I made the comment several entries ago about how I wasn't going to be coming back from zero, I was going to be coming back from -100. I didn't really know what that was going to mean to me physically, but I knew it wasn't going to be pretty. And I was right, ugliness has ensued...
I'm alternating days with physical therapy exercises and cardio. My muscles aren't sore, and I can do about an hour of cardio (made up of elliptical, bike and arms) at a shot. But after I'm done with the exercising is when the true ugliness begins. The physical therapy exercises aggravate my hip. I'd be aggravated too if I hadn't been used, and didn't have connection through the nerve, forever and was all of a sudden asked to do workout stuff. Yeah, I'd be pissed. And my hip is. After a great p/t workout, I have a hitch in my giddyup for the rest of the day. And we know that I am also working to get rid of the hitch in my giddyup. So I'm getting a temporary hitch to get rid of a permanent hitch. Head exploding yet???
While the physical therapy exercises exhaust me and my limbs, at least I do them in the privacy of the therapy office or my own home. My cardio ugliness takes place on a more public stage. The gym. My place of refuge is also my place of laughable movement. I usually start on the elliptical for 10 minutes or so. Then I hobble off of that, trying to get my legs under me without tipping over into the elliptical next to me or wandering into oncoming treadmills. Then I go to the torso cardio machine where I can sit and pedal with my arms for 15 minutes. By the time I'm done with that my legs have turned into lead and getting up takes two hands and a heavy dose of relief that this machine is bolted to the floor. I attempt to walk around a bit and end up at the drinking fountain to refill my bottle. I then hobble off to the bikes where I sit my ass down on a seat and start pedaling for 35 minutes or so. Removing myself from the bike resembles more of a slither off the side and then, by any means necessary, I get myself into the locker room having made it through another day.
This is not hard work for me. I love working out no matter how hard or just stupid looking it is. But it's afterward, when the pain and aches set in, that I have a hard time.
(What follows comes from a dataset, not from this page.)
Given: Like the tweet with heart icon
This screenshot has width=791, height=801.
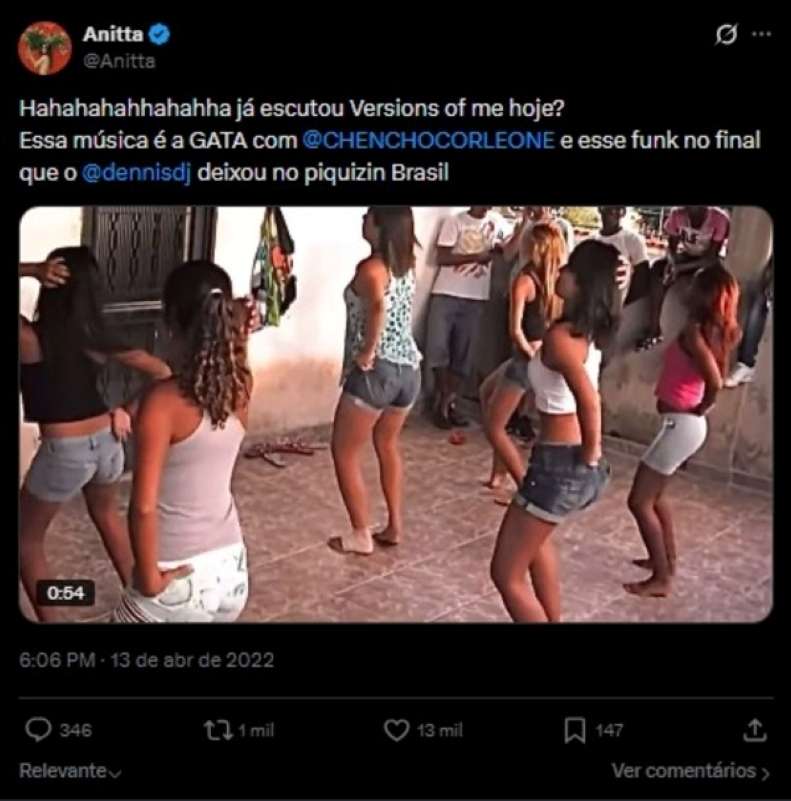Looking at the screenshot, I should tap(396, 730).
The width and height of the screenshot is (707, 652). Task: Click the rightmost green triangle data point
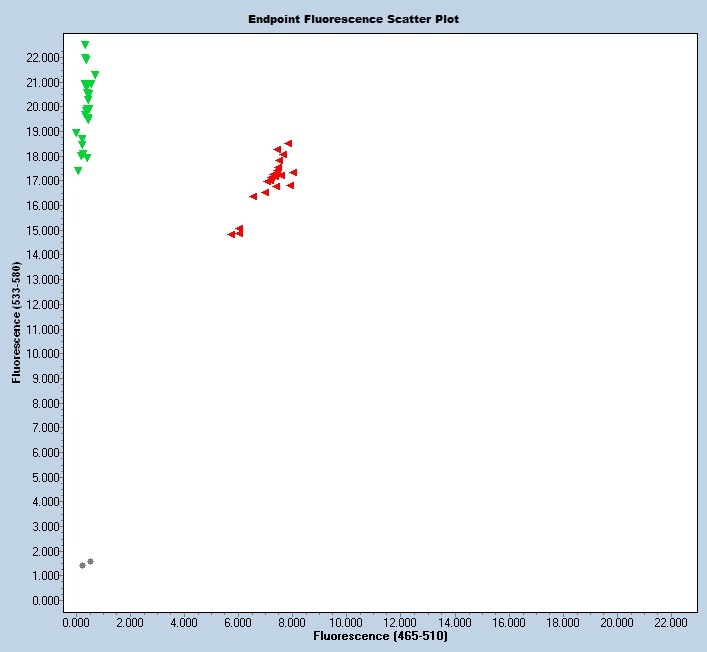click(95, 75)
While I'm working, I can forget how it feels. There isn't pain, there is just achievement. But afterwards when I ache to the very quick of my being, when every movement brings discomfort and laying on my back is the only position that is comfortable, I realize that this is what the -100 is. It isn't sore muscles or physical exhaustion. It's something completely different. It's anguish. That's the only way I can describe it. It's nothing I've ever experienced in all the crazy workouts and events I've ever done. It's -100.
This too shall pass. My body will work it's way through it. I can't go faster to get it over with, and I can't go slower to make it better. It is what it is. The important thing, the only thing, is to keep going.